Menurut Via, seorang penggemar tidak akan menyakit dan tidak akan merugikan. Proses persidangan kasus tersebut harus ditunda karena adanya pandemi COVID-19.

“Aku sih gak percaya maksudnya dia itu nge-fans. Aku gak terima kalau dia dibilang fans. Gak bakal nyakitin juga apalagi merugikan. Sudah (pelaku sudah ditangkap).

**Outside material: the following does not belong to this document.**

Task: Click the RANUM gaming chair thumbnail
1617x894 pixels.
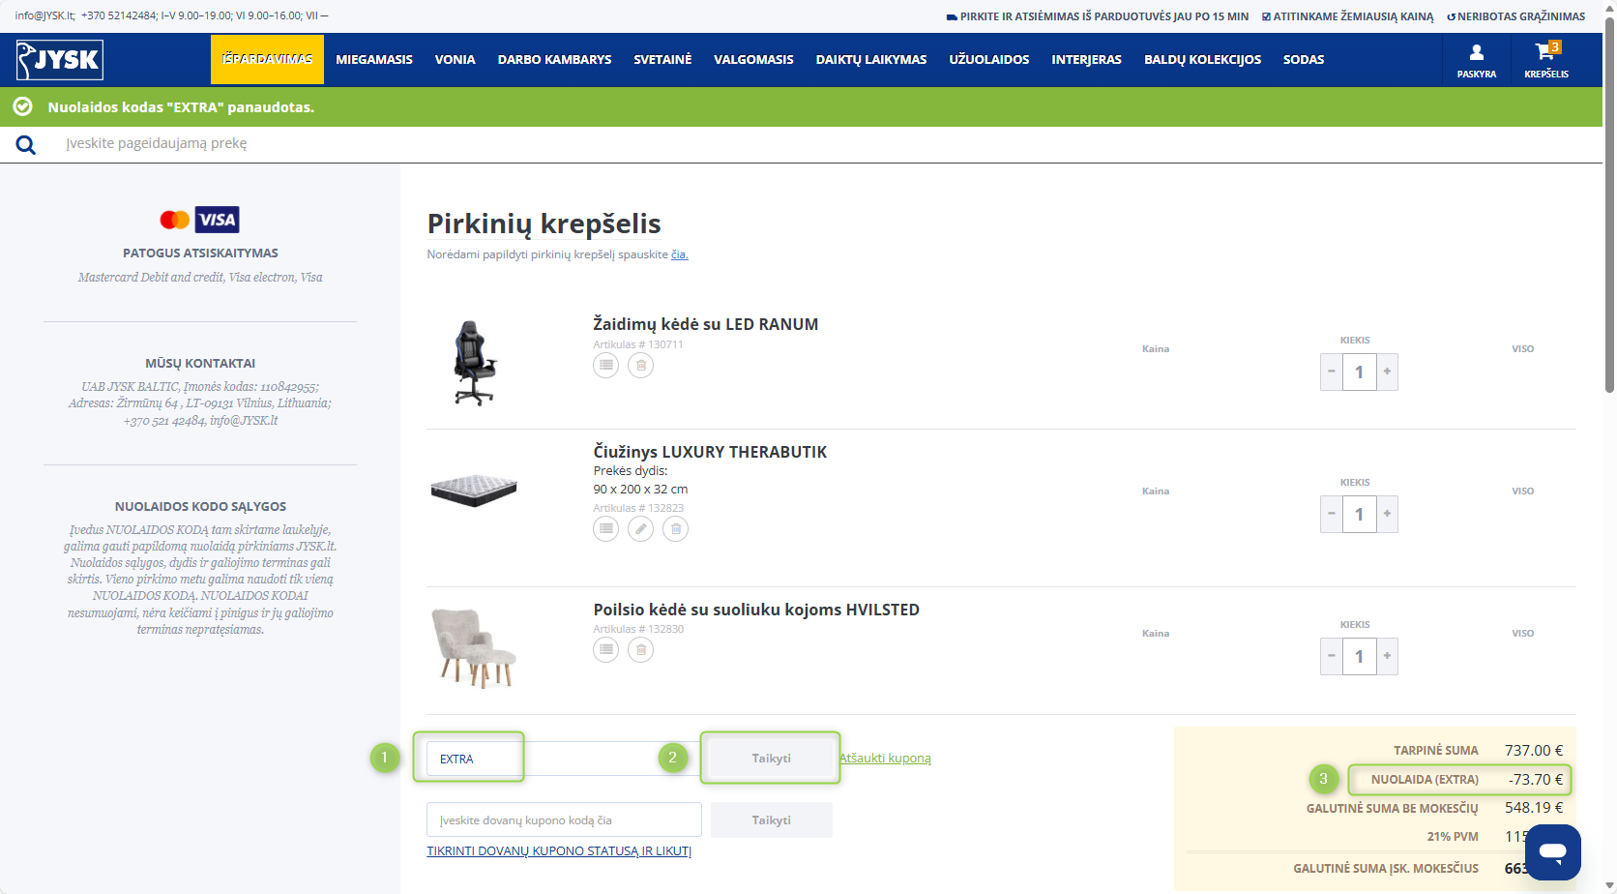Action: [x=474, y=363]
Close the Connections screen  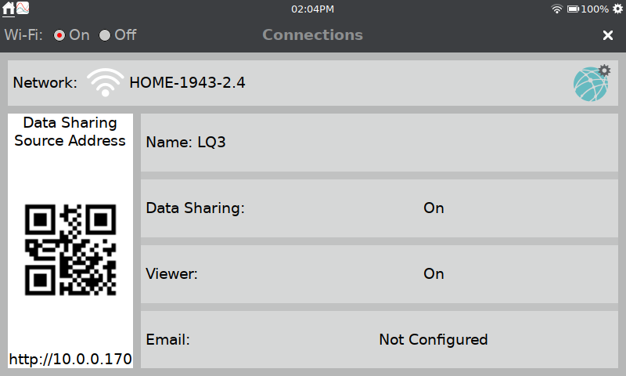coord(608,35)
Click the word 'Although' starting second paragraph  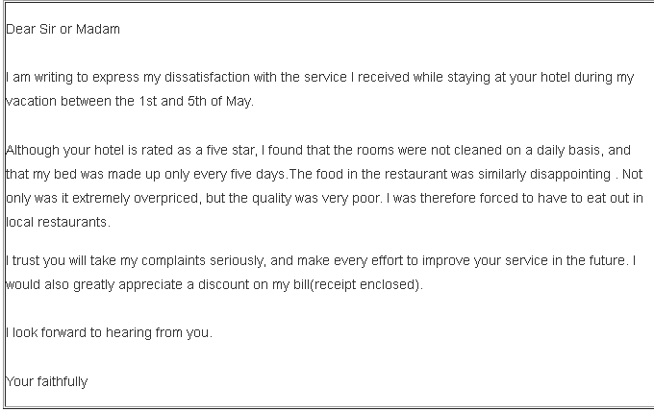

Jadi masih mau sidang cuma ditunda karena masih COVID-19,” ujar Via Vallen dikutip VIVA dari konten video podcast channel YouTube Deddy Corbuzier, Kamis 18 Maret 2021.

Kemudian, Via menjelaskan bahwa asuransi mobilnya tersebut sudah habis. Pelantun single ‘Sayang’ itu mengaku bahwa hanya tersisa ban mobil bagian belakang yang bisa dijual.

“Maksudnya kenapa yang dibakar harus mobil yang itu kenapa gak yang lain. Aku sampai sekarang juga belum beli loh,” kata Via Vallen.

“Kebetulan habis (asuransinya). Hilang sudah. Habis, sisa paling yang bisa dijual itu bannya, ban belakang. Cuma itu doang. Soalnya pas kebetulan memang asuransinya itu habis itu di satu bulan atau dua bulan sebelum dibakar,” katanya menambahkan.

Lebih lanjut, Via mengaku tidak pernah berpikir bahwa mobil mewahnya itu akan dibakar oleh orang tak bertanggung jawab.

“Aku biarin (enggak perpanjang asuransi) karena aku habis klaim asuransi, jadi masih garansi gitu loh, kalau misal nanti lecet-lecet bisa diklaim. Makanya yo weis lah nanti aja. Aku enggak kepikiran sampai ke situ (dibakar)," ucap Via.